Isso acontece principalmente nos fundos de resgate mais curto, nos quais acredito que está o maior problema para o investidor. Focaremos somente neles hoje.

Enfim, quer saber a verdade? Precificar mal esse risco faz você tomar uma decisão que custa caro.

Precificar mal o risco custa caro

A dúvida que eu sempre tive nessa indústria é: por que as pessoas subestimam o risco e a probabilidade de perda?

Bom, a resposta que tenho até o momento é a seguinte: em diversos fundos do mercado, a volatilidade das cotas é utilizada como uma forma de medição de risco. Por exemplo, na alta volatilidade da bolsa, os eventuais prejuízos potenciais ficam muito claros.

Em fundos de crédito, em geral, isso é diferente. A ausência de volatilidade instiga as pessoas a constatarem a ausência de risco, ainda que isso seja um grande engano.

Portanto, a resposta para a subestimação da volatilidade está no fato de as pessoas não entenderem o risco que correm. Os riscos são ocultos e isso deixa a situação ainda mais delicada de ser compreendida.

No entanto, você corre diversos riscos em qualquer tipo de fundo. Riscos relacionados a trocas de time, do processo de investimento, de capacity da estratégia, mercado, entre outros.

Na categoria de fundos de crédito, há um risco adicional: o ciclo de crédito.

Explico melhor.

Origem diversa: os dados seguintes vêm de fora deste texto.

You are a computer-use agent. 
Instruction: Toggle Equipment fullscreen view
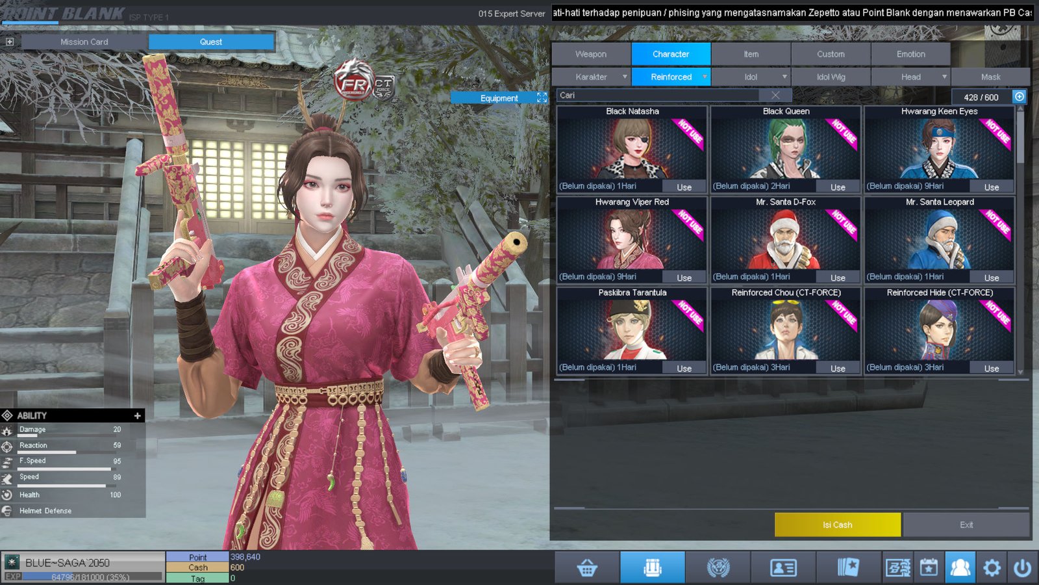[x=542, y=98]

Toda vez que temos um aumento de Selic, existe um detrimento de apostas em ativos de risco (bolsa, multimercados, private equity, ativos internacionais etc.) em direção à renda fixa e vice-versa.

Gráfico mostra o apetite por fundos de ações e fundos de renda fixa quando a Selic aumenta
Fonte: Anbima e Bloomberg; Elaboração: Nord Research

O efeito disso é uma avalanche de recursos nos veículos de crédito e renda fixa, principalmente aqueles com liquidez mais curta.

Essa é a primeira fase do nosso ciclo.

O fluxo de entrada de dinheiro leva os gestores às compras, uma vez que necessitam manter o limite regulatório de pelo menos 50% de alocação do fundo em crédito privado. A tendência natural desse movimento é uma queda dos spreads de crédito e os ganhos embutidos na cota via marcação a mercado.

A performance maior e sem aparentes contrapartidas em riscos adicionais leva a uma conclusão óbvia: mais dinheiro para essa indústria.

O ciclo, então, se retroalimenta.

Onde está o problema?

Isso funciona enquanto o movimento de captação continua forte e segue entrando dinheiro na indústria, portanto não tem atrito.

No entanto, o atrito veio e o nome dele é Lojas Americanas (AMER3).